§ **Task requirements**:
All of the entries must appear again exactly as written.

§ **Data**:

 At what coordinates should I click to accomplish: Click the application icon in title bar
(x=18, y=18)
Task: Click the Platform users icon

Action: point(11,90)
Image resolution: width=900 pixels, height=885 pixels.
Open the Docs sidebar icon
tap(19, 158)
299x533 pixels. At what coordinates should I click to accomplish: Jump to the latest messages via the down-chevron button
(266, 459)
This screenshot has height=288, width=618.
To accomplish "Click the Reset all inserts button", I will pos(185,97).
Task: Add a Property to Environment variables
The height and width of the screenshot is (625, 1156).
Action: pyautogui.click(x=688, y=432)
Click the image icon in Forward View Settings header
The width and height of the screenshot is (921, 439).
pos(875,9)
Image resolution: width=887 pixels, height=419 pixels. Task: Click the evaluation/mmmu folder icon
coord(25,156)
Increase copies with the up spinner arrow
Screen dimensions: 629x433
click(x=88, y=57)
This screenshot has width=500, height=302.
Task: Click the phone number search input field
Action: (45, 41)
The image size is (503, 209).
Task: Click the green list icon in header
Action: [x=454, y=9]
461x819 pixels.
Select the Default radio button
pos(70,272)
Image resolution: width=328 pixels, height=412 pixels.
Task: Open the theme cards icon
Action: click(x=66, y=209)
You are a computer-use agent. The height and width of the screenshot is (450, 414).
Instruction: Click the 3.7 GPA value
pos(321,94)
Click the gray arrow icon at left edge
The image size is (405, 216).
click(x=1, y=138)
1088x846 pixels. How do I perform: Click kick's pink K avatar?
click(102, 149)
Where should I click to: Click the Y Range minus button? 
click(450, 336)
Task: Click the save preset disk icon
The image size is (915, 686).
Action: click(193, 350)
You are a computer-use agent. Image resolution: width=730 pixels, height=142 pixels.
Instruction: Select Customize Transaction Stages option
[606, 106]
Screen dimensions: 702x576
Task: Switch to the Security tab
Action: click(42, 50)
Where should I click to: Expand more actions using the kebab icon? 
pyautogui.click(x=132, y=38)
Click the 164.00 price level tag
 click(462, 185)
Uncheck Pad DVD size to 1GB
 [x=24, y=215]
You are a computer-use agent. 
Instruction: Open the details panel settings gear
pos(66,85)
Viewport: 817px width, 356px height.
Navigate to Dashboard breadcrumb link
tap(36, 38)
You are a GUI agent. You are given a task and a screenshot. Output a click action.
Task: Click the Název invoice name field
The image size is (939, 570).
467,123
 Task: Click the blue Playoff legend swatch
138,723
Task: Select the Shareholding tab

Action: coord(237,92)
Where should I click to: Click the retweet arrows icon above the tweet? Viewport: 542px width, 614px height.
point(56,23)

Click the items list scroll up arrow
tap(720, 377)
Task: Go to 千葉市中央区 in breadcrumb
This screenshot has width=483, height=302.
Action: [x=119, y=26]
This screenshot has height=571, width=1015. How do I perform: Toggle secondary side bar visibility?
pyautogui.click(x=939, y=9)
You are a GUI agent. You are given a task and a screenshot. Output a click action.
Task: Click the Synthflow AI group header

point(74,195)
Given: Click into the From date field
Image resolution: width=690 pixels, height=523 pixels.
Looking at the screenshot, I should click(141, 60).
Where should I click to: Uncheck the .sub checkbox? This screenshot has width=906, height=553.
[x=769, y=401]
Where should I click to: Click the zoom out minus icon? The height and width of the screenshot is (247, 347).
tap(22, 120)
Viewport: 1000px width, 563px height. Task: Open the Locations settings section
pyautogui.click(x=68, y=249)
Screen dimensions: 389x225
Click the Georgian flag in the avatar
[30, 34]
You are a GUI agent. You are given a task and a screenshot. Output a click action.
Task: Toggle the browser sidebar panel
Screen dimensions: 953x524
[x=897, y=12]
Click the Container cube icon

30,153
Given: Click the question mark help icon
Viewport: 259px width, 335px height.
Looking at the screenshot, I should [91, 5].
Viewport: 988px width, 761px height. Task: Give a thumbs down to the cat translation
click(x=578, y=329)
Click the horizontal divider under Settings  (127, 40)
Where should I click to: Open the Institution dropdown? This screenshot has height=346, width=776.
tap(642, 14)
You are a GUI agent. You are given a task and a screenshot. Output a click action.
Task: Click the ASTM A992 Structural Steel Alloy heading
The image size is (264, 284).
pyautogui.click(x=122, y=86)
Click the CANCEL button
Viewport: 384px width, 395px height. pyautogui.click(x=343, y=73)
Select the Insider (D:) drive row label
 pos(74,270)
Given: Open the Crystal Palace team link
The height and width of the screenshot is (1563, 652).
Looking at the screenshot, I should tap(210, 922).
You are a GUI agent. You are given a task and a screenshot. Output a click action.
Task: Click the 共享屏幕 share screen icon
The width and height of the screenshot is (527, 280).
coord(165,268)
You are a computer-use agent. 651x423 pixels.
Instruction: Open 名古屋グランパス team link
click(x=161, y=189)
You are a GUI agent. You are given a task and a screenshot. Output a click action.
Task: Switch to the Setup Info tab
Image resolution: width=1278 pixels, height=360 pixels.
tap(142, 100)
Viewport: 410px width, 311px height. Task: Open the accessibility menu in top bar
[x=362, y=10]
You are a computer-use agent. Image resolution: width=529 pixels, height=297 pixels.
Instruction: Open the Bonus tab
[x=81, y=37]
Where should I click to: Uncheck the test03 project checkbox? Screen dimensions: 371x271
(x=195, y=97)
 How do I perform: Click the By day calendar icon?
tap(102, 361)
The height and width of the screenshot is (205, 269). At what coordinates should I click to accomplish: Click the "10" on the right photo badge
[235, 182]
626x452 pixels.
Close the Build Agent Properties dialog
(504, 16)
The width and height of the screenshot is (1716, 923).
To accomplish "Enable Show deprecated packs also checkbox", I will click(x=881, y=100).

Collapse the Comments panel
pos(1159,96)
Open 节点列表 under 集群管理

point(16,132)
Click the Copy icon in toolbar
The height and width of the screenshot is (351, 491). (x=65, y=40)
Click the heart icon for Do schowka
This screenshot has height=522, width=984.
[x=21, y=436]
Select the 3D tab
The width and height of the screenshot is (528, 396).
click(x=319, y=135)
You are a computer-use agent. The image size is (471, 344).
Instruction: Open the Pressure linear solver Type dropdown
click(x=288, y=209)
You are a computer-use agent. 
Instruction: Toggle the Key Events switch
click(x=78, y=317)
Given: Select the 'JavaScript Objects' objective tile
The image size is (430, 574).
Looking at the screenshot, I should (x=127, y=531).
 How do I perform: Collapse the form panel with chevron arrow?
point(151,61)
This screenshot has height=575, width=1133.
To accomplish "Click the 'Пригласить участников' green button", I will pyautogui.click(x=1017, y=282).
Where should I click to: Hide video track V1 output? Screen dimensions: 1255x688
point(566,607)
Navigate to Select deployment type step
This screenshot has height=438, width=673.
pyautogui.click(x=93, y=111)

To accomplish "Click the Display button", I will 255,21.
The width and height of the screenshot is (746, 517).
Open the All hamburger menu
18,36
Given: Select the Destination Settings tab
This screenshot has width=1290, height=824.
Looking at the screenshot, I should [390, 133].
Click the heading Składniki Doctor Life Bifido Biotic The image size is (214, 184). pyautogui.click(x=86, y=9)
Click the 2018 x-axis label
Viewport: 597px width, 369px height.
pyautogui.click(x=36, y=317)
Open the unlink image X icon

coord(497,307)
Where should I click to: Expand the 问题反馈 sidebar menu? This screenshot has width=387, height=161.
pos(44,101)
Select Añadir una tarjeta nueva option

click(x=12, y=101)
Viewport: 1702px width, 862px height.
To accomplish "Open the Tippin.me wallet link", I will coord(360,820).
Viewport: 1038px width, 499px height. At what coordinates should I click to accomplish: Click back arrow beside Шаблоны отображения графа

§ **Result below**:
 At what coordinates should I click to accomplish: Click the application icon in title bar
(x=18, y=18)
Task: Click the Platform users icon

Action: point(11,90)
Image resolution: width=900 pixels, height=885 pixels.
Open the Docs sidebar icon
tap(19, 158)
299x533 pixels. At what coordinates should I click to accomplish: Jump to the latest messages via the down-chevron button
(266, 459)
This screenshot has height=288, width=618.
To accomplish "Click the Reset all inserts button", I will pos(185,97).
Task: Add a Property to Environment variables
The height and width of the screenshot is (625, 1156).
Action: pyautogui.click(x=688, y=432)
Click the image icon in Forward View Settings header
The width and height of the screenshot is (921, 439).
pos(875,9)
Image resolution: width=887 pixels, height=419 pixels. Task: Click the evaluation/mmmu folder icon
coord(25,156)
Increase copies with the up spinner arrow
Screen dimensions: 629x433
click(x=88, y=57)
This screenshot has width=500, height=302.
Task: Click the phone number search input field
Action: (45, 41)
The image size is (503, 209).
Task: Click the green list icon in header
Action: [x=454, y=9]
461x819 pixels.
Select the Default radio button
pos(70,272)
Image resolution: width=328 pixels, height=412 pixels.
Task: Open the theme cards icon
Action: click(x=66, y=209)
You are a computer-use agent. The height and width of the screenshot is (450, 414).
Instruction: Click the 3.7 GPA value
pos(321,94)
Click the gray arrow icon at left edge
The image size is (405, 216).
click(x=1, y=138)
1088x846 pixels. How do I perform: Click kick's pink K avatar?
click(102, 149)
Where should I click to: Click the Y Range minus button? 
click(450, 336)
Task: Click the save preset disk icon
The image size is (915, 686).
Action: click(193, 350)
You are a computer-use agent. Image resolution: width=730 pixels, height=142 pixels.
Instruction: Select Customize Transaction Stages option
[606, 106]
Screen dimensions: 702x576
Task: Switch to the Security tab
Action: click(42, 50)
Where should I click to: Expand more actions using the kebab icon? 
pyautogui.click(x=132, y=38)
Click the 164.00 price level tag
 click(462, 185)
Uncheck Pad DVD size to 1GB
 [x=24, y=215]
You are a computer-use agent. 
Instruction: Open the details panel settings gear
pos(66,85)
Viewport: 817px width, 356px height.
Navigate to Dashboard breadcrumb link
tap(36, 38)
You are a GUI agent. You are given a task and a screenshot. Output a click action.
Task: Click the Název invoice name field
The image size is (939, 570).
467,123
 Task: Click the blue Playoff legend swatch
138,723
Task: Select the Shareholding tab

Action: coord(237,92)
Where should I click to: Click the retweet arrows icon above the tweet? Viewport: 542px width, 614px height.
point(56,23)

Click the items list scroll up arrow
tap(720, 377)
Task: Go to 千葉市中央区 in breadcrumb
This screenshot has width=483, height=302.
Action: [x=119, y=26]
This screenshot has height=571, width=1015. How do I perform: Toggle secondary side bar visibility?
pyautogui.click(x=939, y=9)
You are a GUI agent. You are given a task and a screenshot. Output a click action.
Task: Click the Synthflow AI group header

point(74,195)
Given: Click into the From date field
Image resolution: width=690 pixels, height=523 pixels.
Looking at the screenshot, I should click(141, 60).
Where should I click to: Uncheck the .sub checkbox? This screenshot has width=906, height=553.
[x=769, y=401]
Where should I click to: Click the zoom out minus icon? The height and width of the screenshot is (247, 347).
tap(22, 120)
Viewport: 1000px width, 563px height. Task: Open the Locations settings section
pyautogui.click(x=68, y=249)
Screen dimensions: 389x225
Click the Georgian flag in the avatar
[30, 34]
You are a GUI agent. You are given a task and a screenshot. Output a click action.
Task: Toggle the browser sidebar panel
Screen dimensions: 953x524
[x=897, y=12]
Click the Container cube icon

30,153
Given: Click the question mark help icon
Viewport: 259px width, 335px height.
Looking at the screenshot, I should [91, 5].
Viewport: 988px width, 761px height. Task: Give a thumbs down to the cat translation
click(x=578, y=329)
Click the horizontal divider under Settings  (127, 40)
Where should I click to: Open the Institution dropdown? This screenshot has height=346, width=776.
tap(642, 14)
You are a GUI agent. You are given a task and a screenshot. Output a click action.
Task: Click the ASTM A992 Structural Steel Alloy heading
The image size is (264, 284).
pyautogui.click(x=122, y=86)
Click the CANCEL button
Viewport: 384px width, 395px height. pyautogui.click(x=343, y=73)
Select the Insider (D:) drive row label
 pos(74,270)
Given: Open the Crystal Palace team link
The height and width of the screenshot is (1563, 652).
Looking at the screenshot, I should tap(210, 922).
You are a GUI agent. You are given a task and a screenshot. Output a click action.
Task: Click the 共享屏幕 share screen icon
The width and height of the screenshot is (527, 280).
coord(165,268)
You are a computer-use agent. 651x423 pixels.
Instruction: Open 名古屋グランパス team link
click(x=161, y=189)
You are a GUI agent. You are given a task and a screenshot. Output a click action.
Task: Switch to the Setup Info tab
Image resolution: width=1278 pixels, height=360 pixels.
tap(142, 100)
Viewport: 410px width, 311px height. Task: Open the accessibility menu in top bar
[x=362, y=10]
You are a computer-use agent. Image resolution: width=529 pixels, height=297 pixels.
Instruction: Open the Bonus tab
[x=81, y=37]
Where should I click to: Uncheck the test03 project checkbox? Screen dimensions: 371x271
(x=195, y=97)
 How do I perform: Click the By day calendar icon?
tap(102, 361)
The height and width of the screenshot is (205, 269). At what coordinates should I click to accomplish: Click the "10" on the right photo badge
[235, 182]
626x452 pixels.
Close the Build Agent Properties dialog
(504, 16)
The width and height of the screenshot is (1716, 923).
To accomplish "Enable Show deprecated packs also checkbox", I will click(x=881, y=100).

Collapse the Comments panel
pos(1159,96)
Open 节点列表 under 集群管理

point(16,132)
Click the Copy icon in toolbar
The height and width of the screenshot is (351, 491). (x=65, y=40)
Click the heart icon for Do schowka
This screenshot has height=522, width=984.
[x=21, y=436]
Select the 3D tab
The width and height of the screenshot is (528, 396).
click(x=319, y=135)
You are a computer-use agent. The image size is (471, 344).
Instruction: Open the Pressure linear solver Type dropdown
click(x=288, y=209)
You are a computer-use agent. 
Instruction: Toggle the Key Events switch
click(x=78, y=317)
Given: Select the 'JavaScript Objects' objective tile
The image size is (430, 574).
Looking at the screenshot, I should (x=127, y=531).
 How do I perform: Collapse the form panel with chevron arrow?
point(151,61)
This screenshot has height=575, width=1133.
To accomplish "Click the 'Пригласить участников' green button", I will pyautogui.click(x=1017, y=282).
Where should I click to: Hide video track V1 output? Screen dimensions: 1255x688
point(566,607)
Navigate to Select deployment type step
This screenshot has height=438, width=673.
pyautogui.click(x=93, y=111)

To accomplish "Click the Display button", I will 255,21.
The width and height of the screenshot is (746, 517).
Open the All hamburger menu
18,36
Given: Select the Destination Settings tab
This screenshot has width=1290, height=824.
Looking at the screenshot, I should [390, 133].
Click the heading Składniki Doctor Life Bifido Biotic The image size is (214, 184). pyautogui.click(x=86, y=9)
Click the 2018 x-axis label
Viewport: 597px width, 369px height.
pyautogui.click(x=36, y=317)
Open the unlink image X icon

coord(497,307)
Where should I click to: Expand the 问题反馈 sidebar menu? This screenshot has width=387, height=161.
pos(44,101)
Select Añadir una tarjeta nueva option

click(x=12, y=101)
Viewport: 1702px width, 862px height.
To accomplish "Open the Tippin.me wallet link", I will coord(360,820).
Viewport: 1038px width, 499px height. At what coordinates should I click to accomplish: Click back arrow beside Шаблоны отображения графа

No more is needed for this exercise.